**EXCERPT**
==*==

I just saw this light this morning on solarforce-sales.com. I'm liking the non-crenelated bezel and the forward clicky. Thanks for the pics!


----------



## Zeruel (Jul 1, 2011)

*Re: Solarforce L2T - latest in the L2 series*

Tempting.....

Does the cigar ring come like that? Seems to be installed wrongly in the marketing pictures.


----------



## old4570 (Jul 1, 2011)

*Re: Solarforce L2T - latest in the L2 series*

I think it just depends on who put it on ? 
But this one is the same way as on the Solarforce web site [ not sales ] 

I dare say it comes of easy enough if you want it the other way around .


----------



## don.gwapo (Jul 1, 2011)

*Re: Solarforce L2T - latest in the L2 series*

How's the look without the rubber grip ring?

I'm waiting for their US distributors to have them in stock.


----------



## old4570 (Jul 1, 2011)

*Re: Solarforce L2T - latest in the L2 series*






Less rubber grip rings , there are two , the cigar ring and a spacer . But here is the naked body .


----------



## houtex (Jul 1, 2011)

*Re: Solarforce L2T - latest in the L2 series*

What about the anodizing? It was never clear to me if it was HA or not.


----------



## jake25 (Jul 1, 2011)

*Re: Solarforce L2T - latest in the L2 series*

Type II. Not HA


----------



## AaronG (Jul 1, 2011)

*Re: Solarforce L2T - latest in the L2 series*

The matte finish looks good. Too bad it's not HA. I'd love to see that head design on the L2P 

Another job well done by Solarforce :thumbsup:


----------



## shipwreck (Jul 1, 2011)

*Re: Solarforce L2T - latest in the L2 series*

Great post and pics!


----------



## don.gwapo (Jul 1, 2011)

*Re: Solarforce L2T - latest in the L2 series*



old4570 said:


> Left to Right = Stock L2 with SS bezel , L2P and then the L2T .


Thanks for the naked L2T pic.

The L2T would be even shorter with the B6 SS bezel and S7 tailcap installed. .

==*==

**STORED DATA**
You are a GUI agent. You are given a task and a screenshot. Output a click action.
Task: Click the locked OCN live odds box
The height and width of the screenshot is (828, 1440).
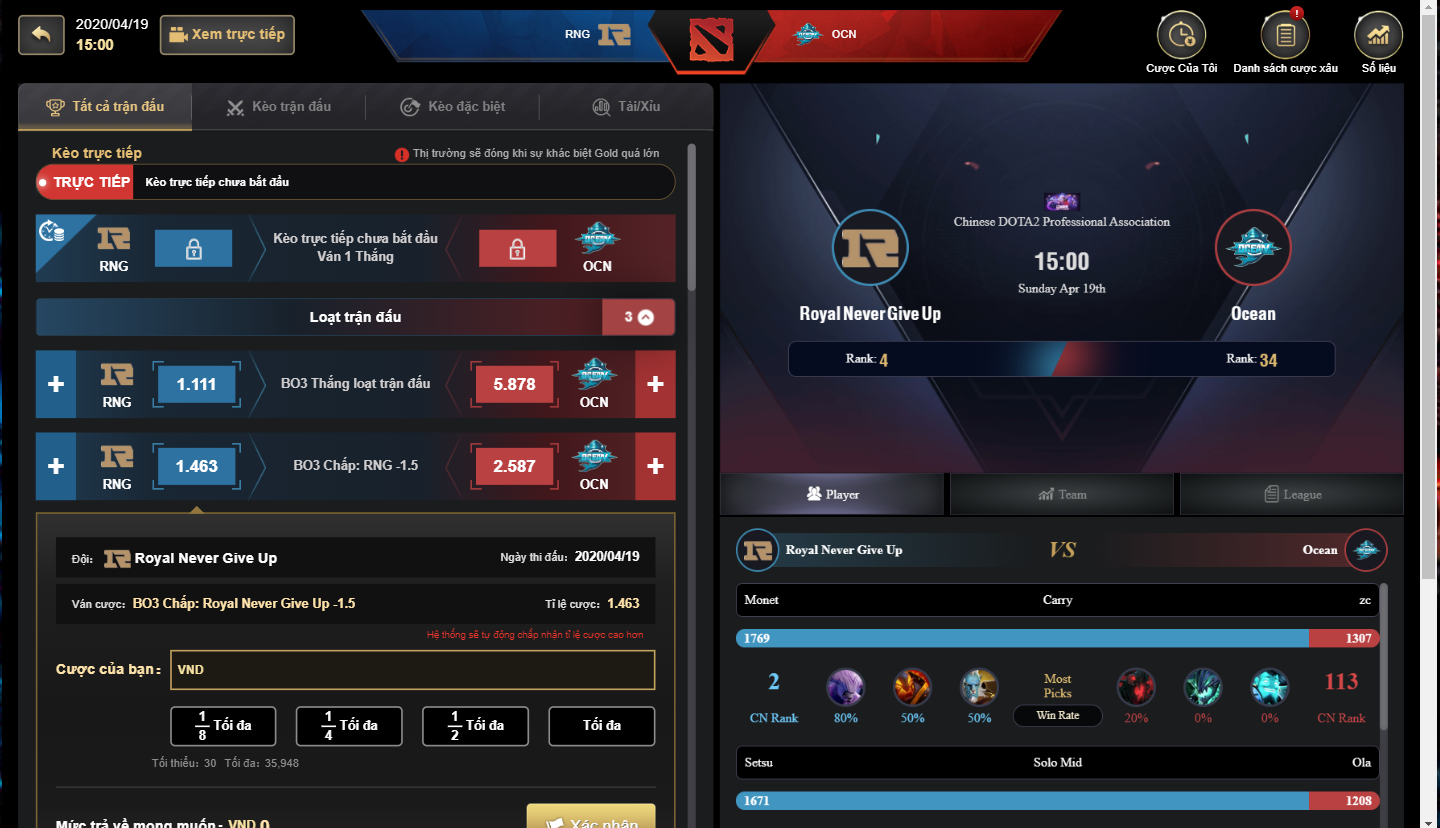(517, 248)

==*==

**EXERCISE TASKS**
a. Return the stretch of the Solarforce L2T thread from "I just saw this" through "the marketing pictures.", copied word for word.
b. Supply the next part of the Solarforce L2T forum thread, picking up after its final post.

**RESULTS OF THE TASKS**
a.
I just saw this light this morning on solarforce-sales.com. I'm liking the non-crenelated bezel and the forward clicky. Thanks for the pics!


----------



## Zeruel (Jul 1, 2011)

*Re: Solarforce L2T - latest in the L2 series*

Tempting.....

Does the cigar ring come like that? Seems to be installed wrongly in the marketing pictures.

b.
----------



## BigBluefish (Jul 1, 2011)

*Re: Solarforce L2T - latest in the L2 series*

Hmmm. I'm liking that. Had an L2P, but just couldn't warm up to that reverse clicky. And I'm a C2 fan, but have a SolarForce budget, at the moment. I think I see one of these in my future. 

Thanks for the thread...I had no idea about this model coming out!


----------



## carl (Jul 1, 2011)

*Re: Solarforce L2T - latest in the L2 series*



Zeruel said:


> Tempting.....
> 
> Does the cigar ring come like that? Seems to be installed wrongly in the marketing pictures.



It looks correct to me.

This looks like a very nice Surefire C2 clone but maybe a bit shorter. Since Surefire is eventually stopping production of their incandescent lights like their C2, this L2T seems to be a good candidate for a P60 host.


----------



## odd (Jul 1, 2011)

*Re: Solarforce L2T - latest in the L2 series*



kj2 said:


> Does my "Solarforce XM-L T6 Cree 820 Lumens 3-6V Replacement bulb for Surefire 6P G2 & L2 series" fit this body?


Yes it does.


----------



## JNieporte (Jul 1, 2011)

*Re: Solarforce L2T - latest in the L2 series*

I want one of these and some spare cigar-grip rings. Soon...


----------



## TMedina (Jul 1, 2011)

*Re: Solarforce L2T - latest in the L2 series*

It was only a matter of time - very nice. 

-Trevor

ETA: Now, I'm just waiting for an E-series clone and maybe a host with a striking Z2 similarity. :huh:


----------



## kj2 (Jul 2, 2011)

*Re: Solarforce L2T - latest in the L2 series*



odd said:


> Yes it does.


 Thanks for answer


----------



## old4570 (Jul 3, 2011)

*Re: Solarforce L2T - latest in the L2 series*

solarforce-sales.com


----------



## nerrad (Jul 5, 2011)

*Re: New Solarforce host - L2T*

Great looking host.
Really want to see this in person before buying.

I have a L2p that is great!


----------



## Rod911 (Jul 6, 2011)

*Re: Solarforce L2T - latest in the L2 series*

Thanks for the review. Love the new host as well. 

I managed to get both the L2T and a high CRI Linger Special delivered on the same day. The drop-in fits perfectly and I have no issues using it on this host.

I like the matte finish. It gives it a utilitarian look and despite the lack of knurling on the body, the type II anodizing is certainly grippy. I do like the fact that the lens sits on a piece of rubber to help reduce the chances of breaking from impact.


----------



## shao.fu.tzer (Jul 6, 2011)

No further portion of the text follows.